Adding a customized engine takes roughly 50 strains of Python. You subclass TTSBackend in backend/companies/tts_backend.py and register it within the _REGISTRY dictionary on the backside of that file.
Language Coverage
ElevenLabs helps 32 languages. OmniVoice Studio helps 646 languages for TTS and 99 languages for transcription by way of WhisperX. Translation protection is determined by the goal language pair.
Getting Started
Prerequisites are ffmpeg, Bun, and uv. Clone the repo, then run:
uv sync
bun set up
bun dev
The frontend masses at http://localhost:5173 and the API runs on port 8000. Model weights obtain mechanically on first era.
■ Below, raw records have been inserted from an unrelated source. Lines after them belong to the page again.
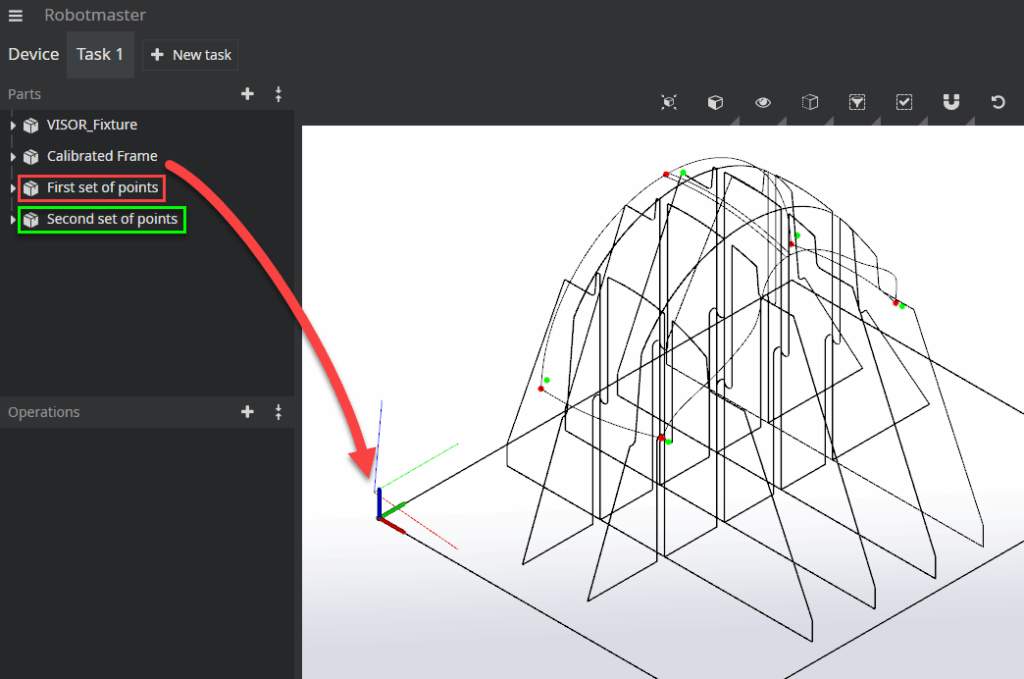This screenshot has width=1024, height=679.
Task: Expand the Second set of points node
Action: tap(13, 220)
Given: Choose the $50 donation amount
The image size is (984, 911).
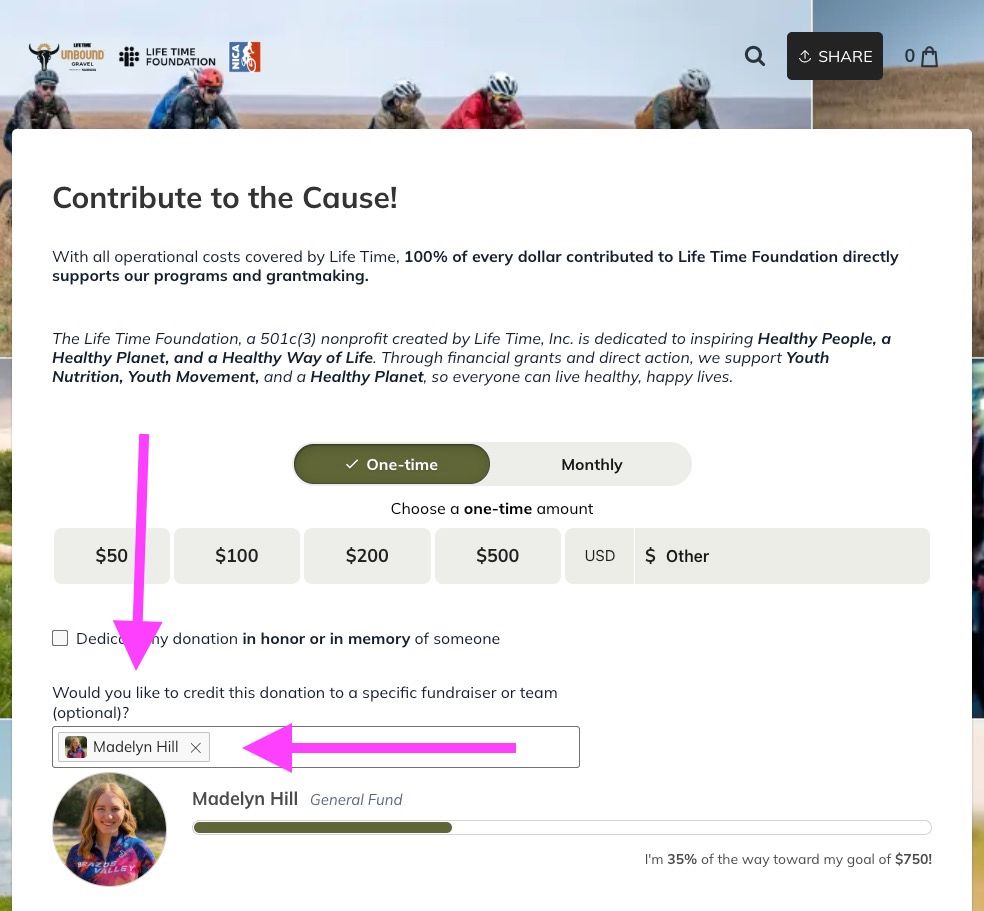Looking at the screenshot, I should coord(112,556).
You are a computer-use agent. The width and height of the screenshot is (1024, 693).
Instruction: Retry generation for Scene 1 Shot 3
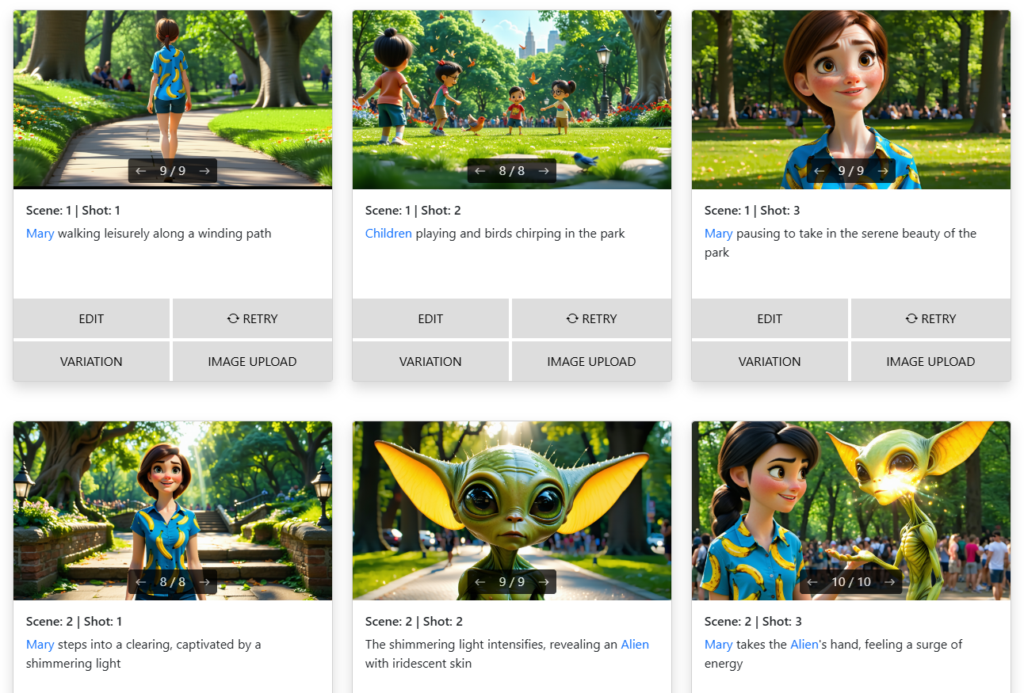click(930, 318)
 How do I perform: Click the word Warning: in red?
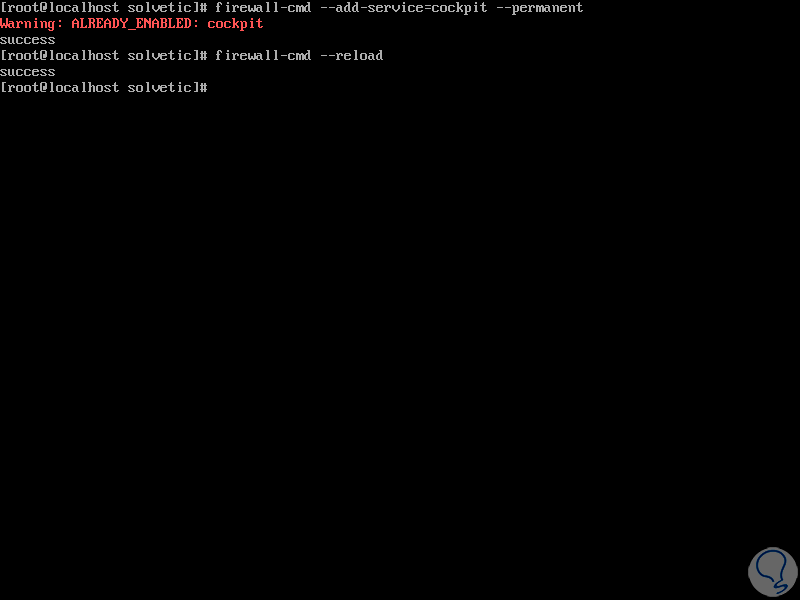tap(32, 24)
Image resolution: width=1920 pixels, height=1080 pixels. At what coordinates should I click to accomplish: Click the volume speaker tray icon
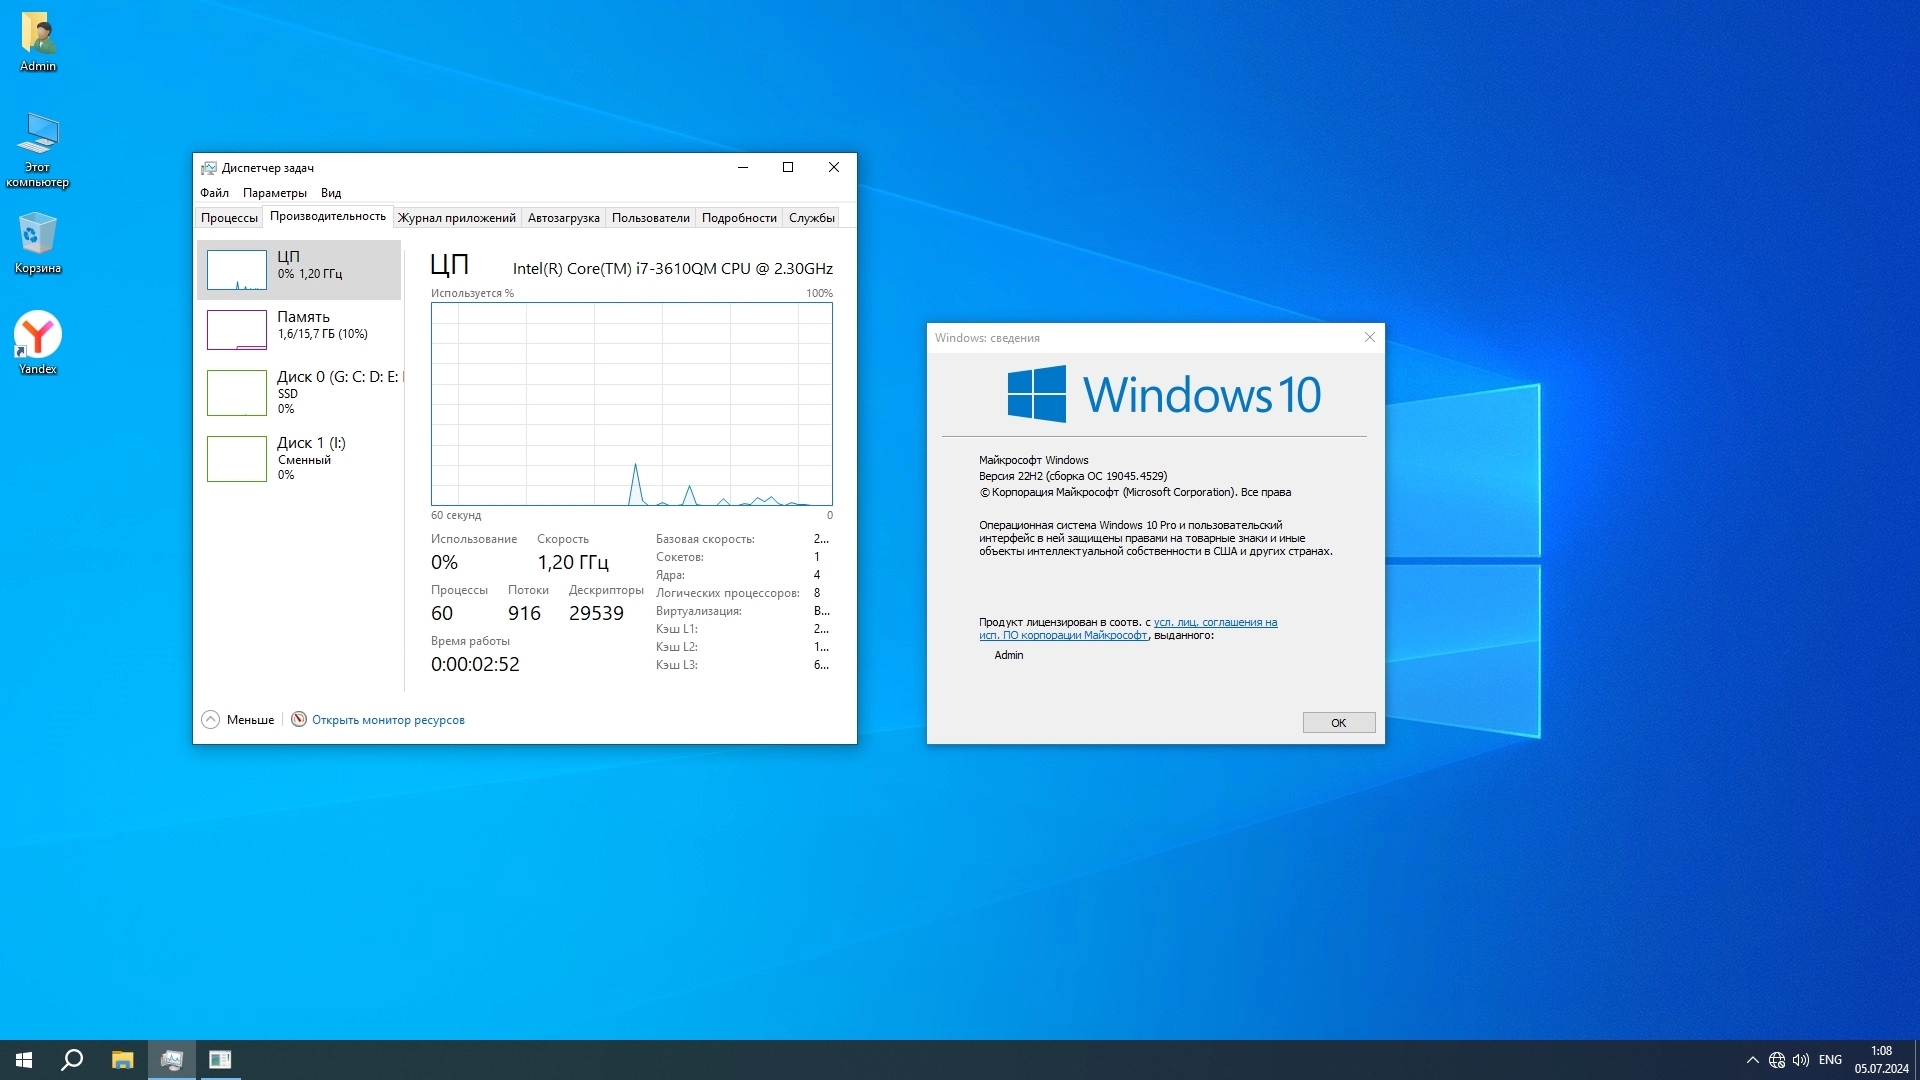(x=1801, y=1060)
Marktechpost’s Visual Explainer
Key Takeaways
- OmniVoice Studio runs voice cloning, dubbing, diarization, and dictation absolutely domestically — no API keys or cloud account wanted.
- It helps 646 languages for TTS and 99 for transcription by way of WhisperX; ElevenLabs helps 32 languages.
- The backend is FastAPI + SQLite + WhisperX + Demucs + Pyannote + AudioSeal, wrapped in a Tauri desktop app.
- An MCP Server is inbuilt, making OmniVoice usable from Claude, Cursor, or any MCP consumer.
- Adding a customized TTS engine requires subclassing
TTSBackendin roughly 50 strains of Python.
Check out the Repo here. Also, be at liberty to observe us on Twitter and don’t neglect to be a part of our 150k+ ML SubReddit and Subscribe to our Newsletter. Wait! are you on telegram? now you can join us on telegram as well.
Need to associate with us for selling your GitHub Repo OR Hugging Face Page OR Product Release OR Webinar and so forth.? Connect with us
The publish Meet OmniVoice Studio: A Local, Open-Source Alternative to ElevenLabs appeared first on MarkTechPost.